DEAR ABBY: My husband, "Keith," and I are eagerly awaiting the birth of our first child. Sadly, Keith's mother is in very poor health. She's not expected to live more than a few months after the birth of her newest grandchild.
For this reason, all of Keith's siblings are planning to visit after the baby arrives so that everyone can pose for one last family photo, complete with our new baby. My problem is with Keith's niece, "Bridget." I know when the time comes to snap the picture, Bridget will insist on including her latest loser boyfriend.
I wouldn't care if it weren't for the fact that Bridget has a history of demanding that her current boyfriends be put in family photos and then insisting that the pictures never see the light of day again after the relationship has ended. She threw a fit at my in-laws' anniversary party when she saw that their picture board contained family pictures with past boyfriends. She was even so bold as to tell everyone in Keith's family to get rid of any family pictures from our wedding because seeing images of her boyfriend at the time "dredged up too many painful memories." (That boyfriend would eventually become her ex-husband, to whom she was married for only one month.)

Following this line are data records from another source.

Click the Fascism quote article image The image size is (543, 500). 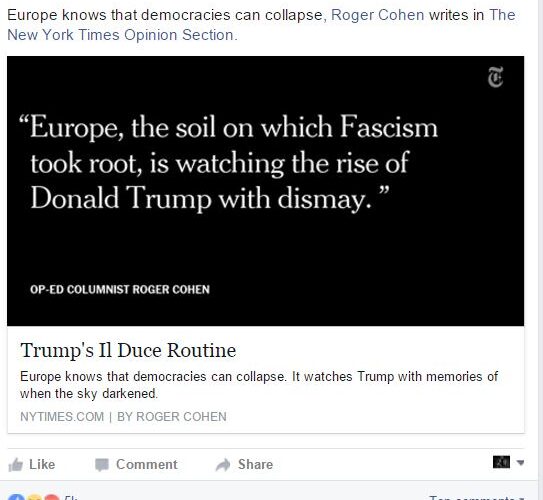point(265,191)
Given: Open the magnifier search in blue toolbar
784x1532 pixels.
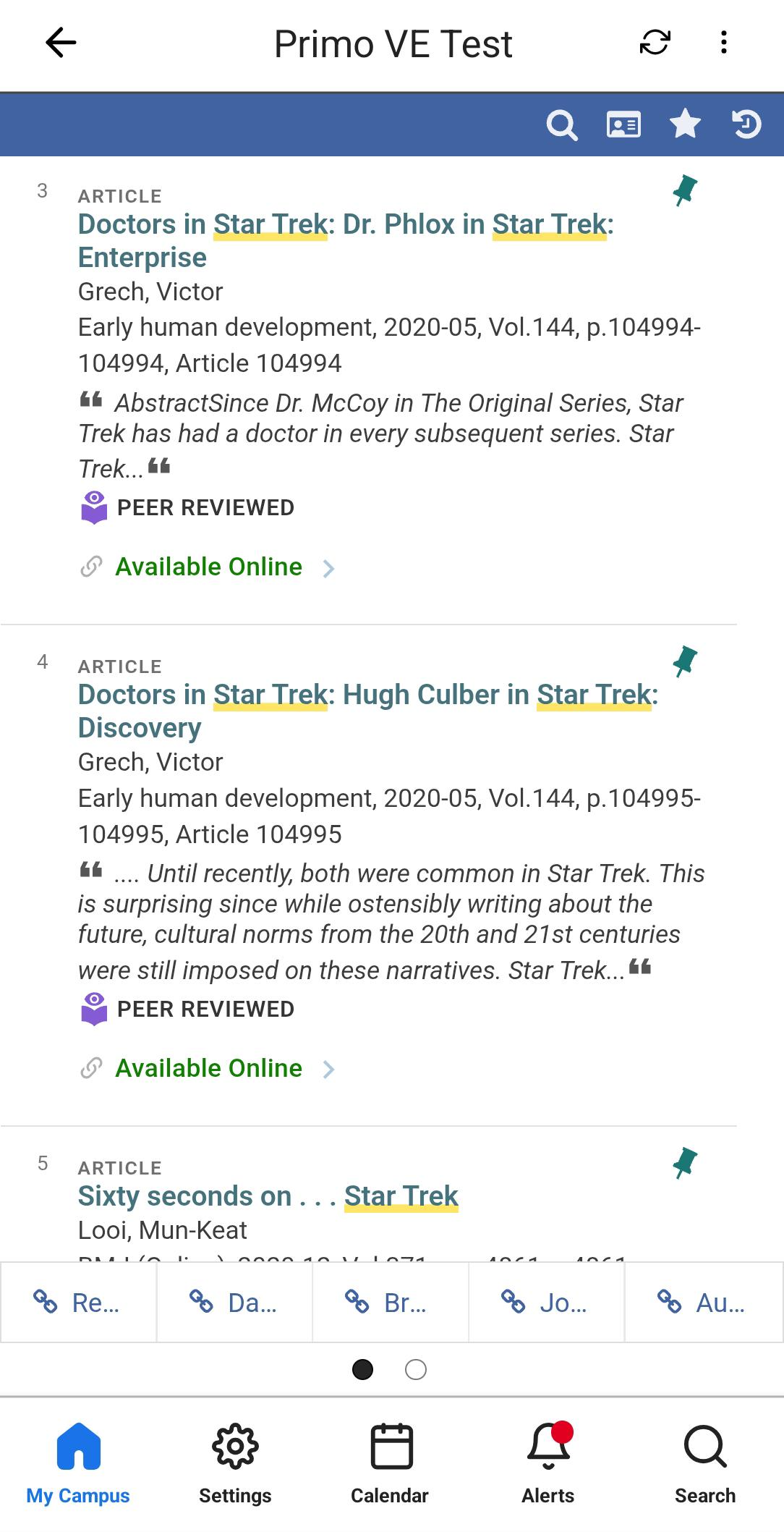Looking at the screenshot, I should click(561, 124).
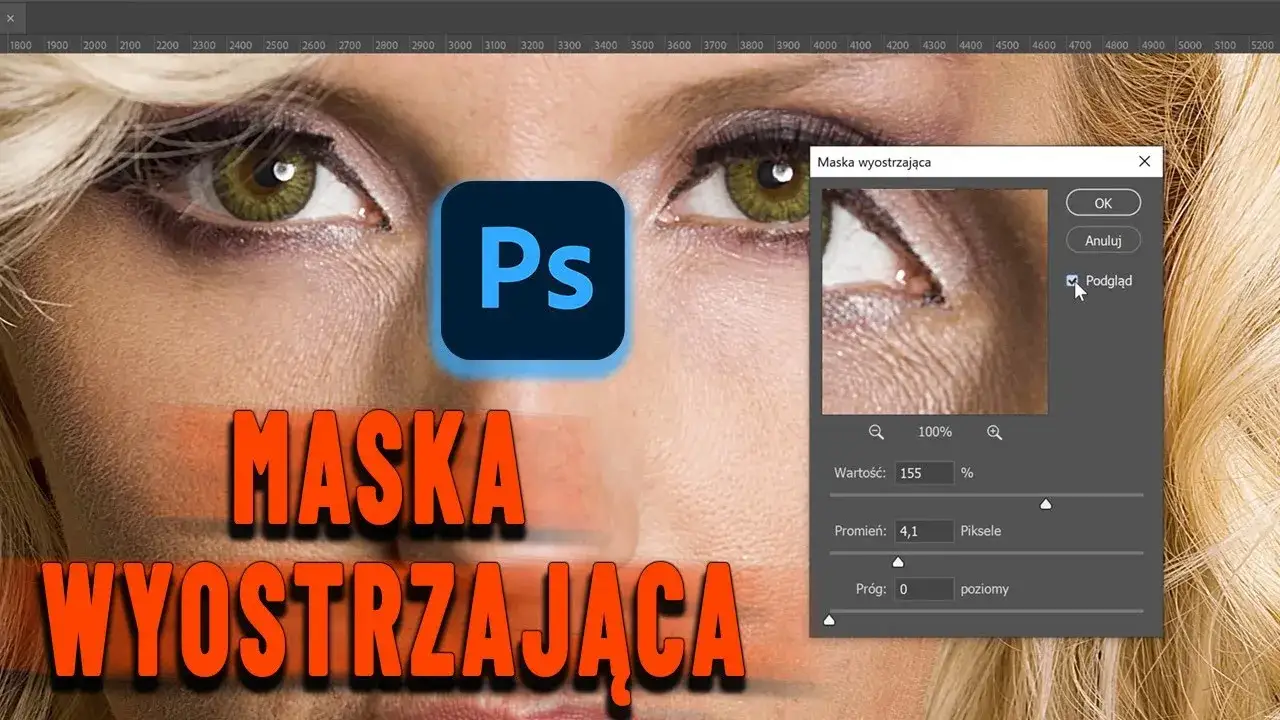1280x720 pixels.
Task: Click the Wartość percentage input showing 155
Action: (923, 472)
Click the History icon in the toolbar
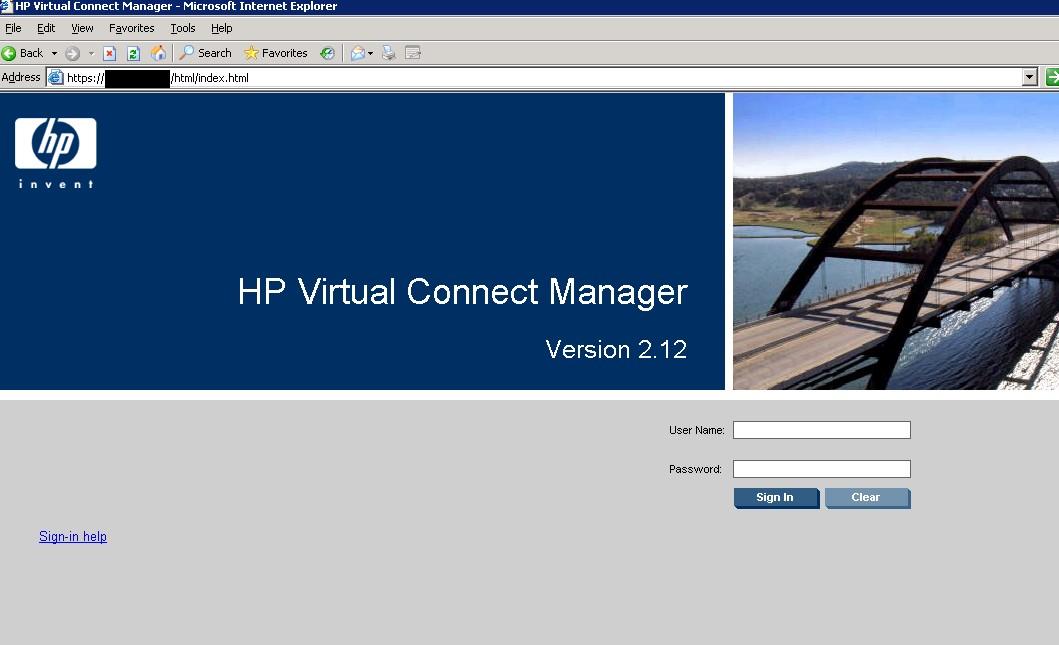Image resolution: width=1059 pixels, height=645 pixels. pyautogui.click(x=327, y=53)
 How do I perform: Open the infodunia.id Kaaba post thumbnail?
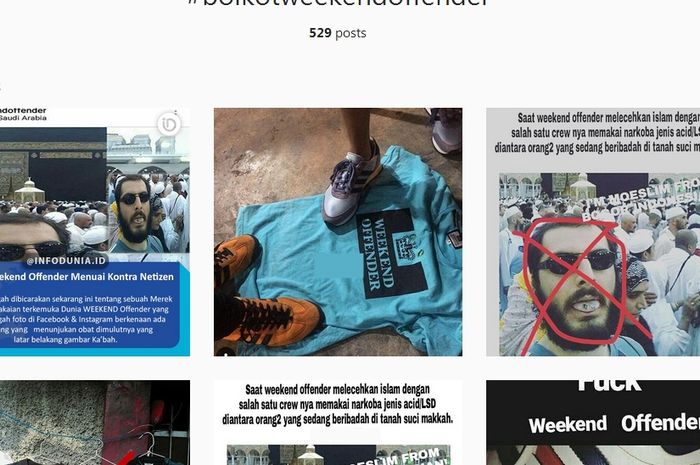click(95, 232)
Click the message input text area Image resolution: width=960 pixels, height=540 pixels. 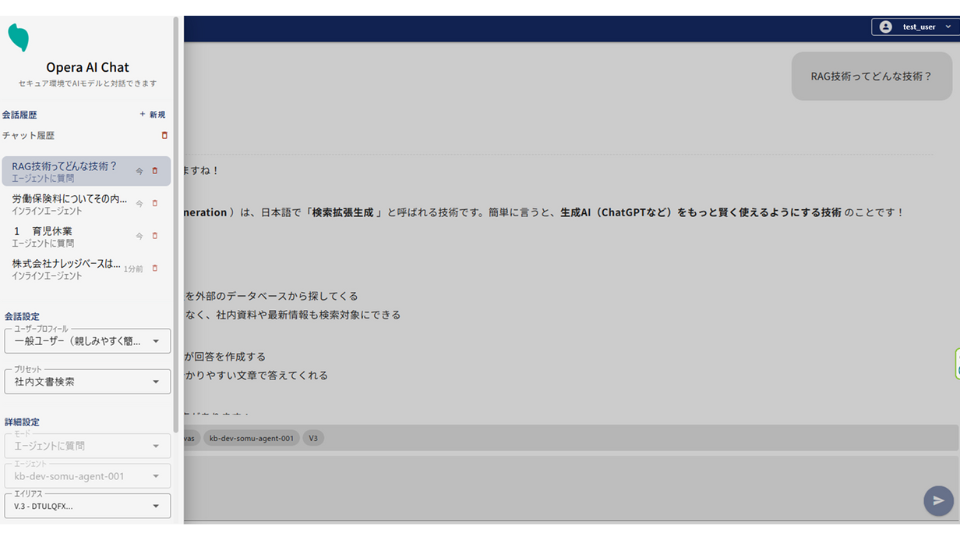pos(550,487)
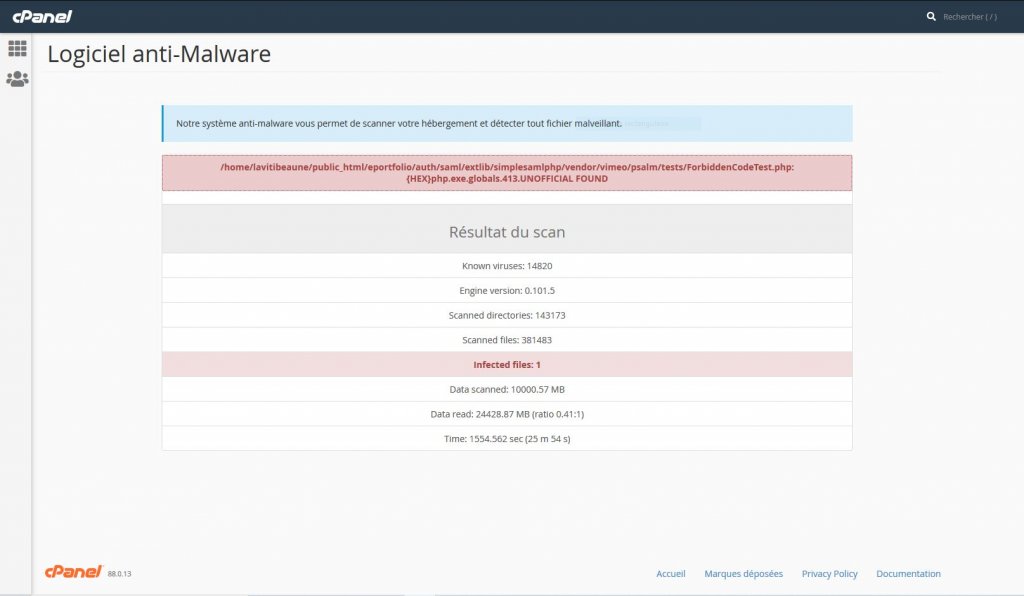Image resolution: width=1024 pixels, height=596 pixels.
Task: Open the grid home icon in sidebar
Action: tap(17, 48)

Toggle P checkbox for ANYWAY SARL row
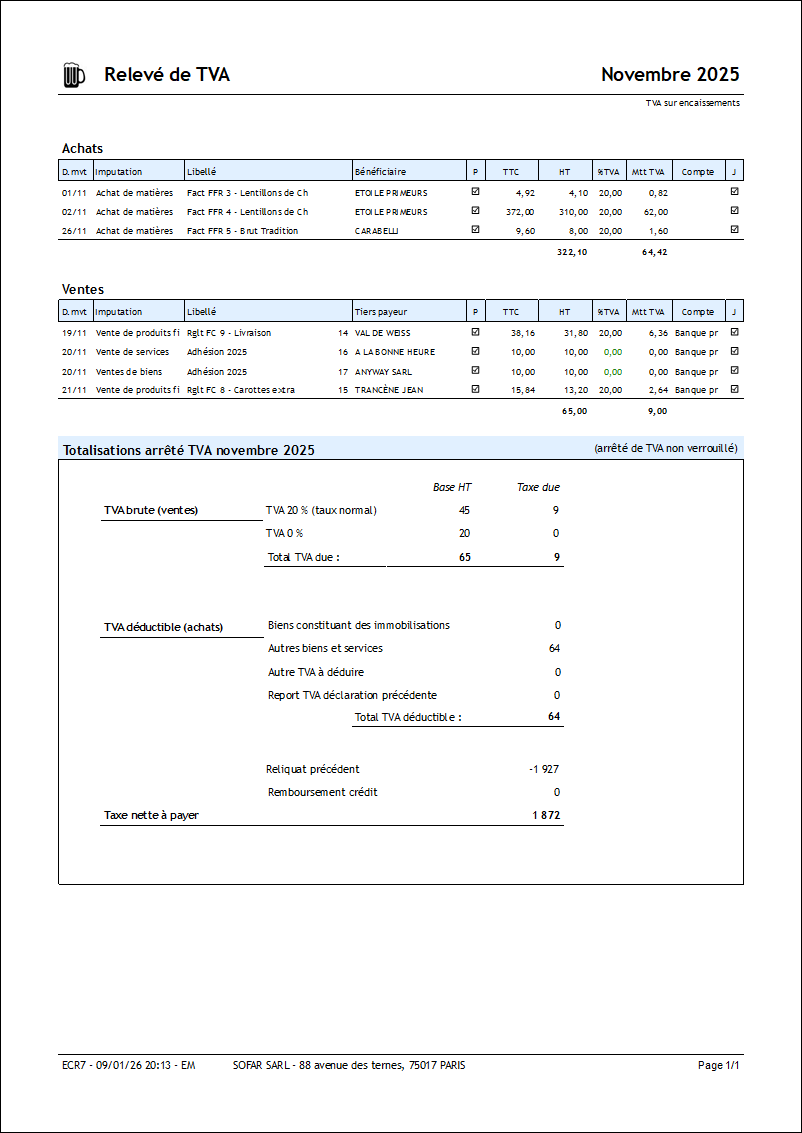(475, 370)
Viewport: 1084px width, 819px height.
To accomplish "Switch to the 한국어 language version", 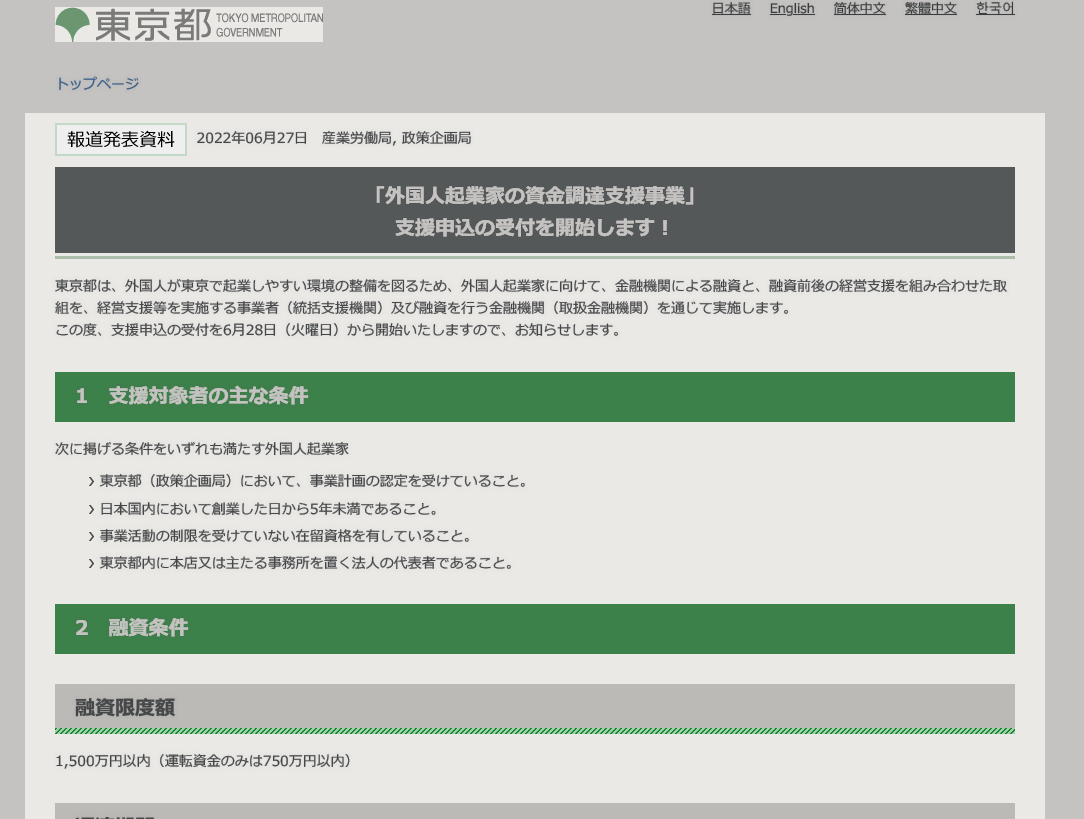I will [995, 9].
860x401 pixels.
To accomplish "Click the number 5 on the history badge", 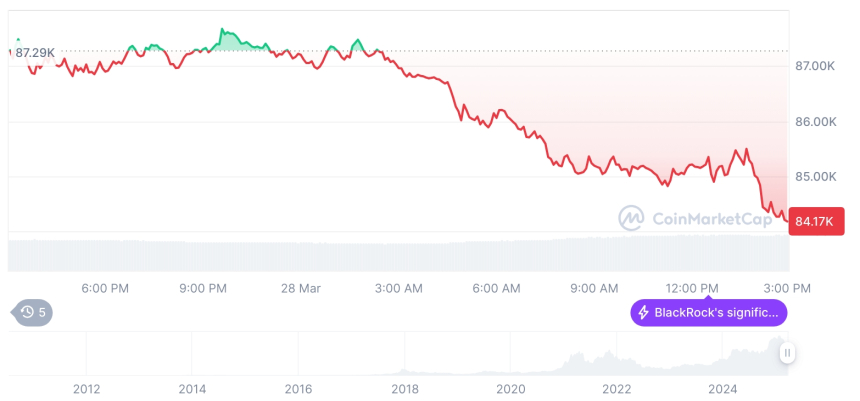I will point(42,313).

How do I inform Bridget that her newest boyfriend is not wanted in what will most likely be the only family portrait to include my baby? -- MOTHER-TO-BE IN MICHIGAN
DEAR MOTHER-TO-BE: I see no reason to "inform" Bridget that the family regards her current boyfriend-to-be as yet another loser. It will only cause her to become hurt and defensive, and create resentment that could last for years. Instead, when everyone is lined up for the family picture, make sure that Bridget's boyfriend is posed on the end of the grouping. That way, if the romance tanks he can easily be photo-edited out.
DEAR ABBY: I often order a cup of herbal tea with dinner at restaurants. I use quite a bit of sugar, and end up with four to five empty packets after I've sweetened my tea. What should I do with them? I've tried hiding them under the saucer, but they never seem to fit. -- TEA LOVER IN NEW YORK
DEAR TEA LOVER: Because the "evidence" is making you self-conscious, you could sneak the packets into your purse (or even your brassiere). However, speaking as a fellow sugar addict, my advice is to start cutting back on the sugar, because not only is it addictive, it also makes you crave more and more. And an hour after you've consumed it, you'll feel as fatigued as you felt "energized" immediately afterward.
DEAR ABBY: I was adopted by a stepfather when I was 9. My real father died when I was 5. I am now 25 and want to change my last name back to that of my biological father. My mother divorced my stepfather seven years ago.
Abby, my stepfather abused me badly, so I have had a hard time dealing with this. I have since had counseling, which helped a great deal. I just need to know -- is it worth it to go through the trouble of legally changing my name back, especially if I were to get married in the next five years or so? I just hate that I'm still associated with the man who hurt me years ago. -- CONFUSED IN SOUTH CAROLINA
DEAR CONFUSED: Because the name has painful associations for you, it would not only be "worth it," it would also be cathartic. I say, go for it! Bury the name with all the unhappiness that was associated with it.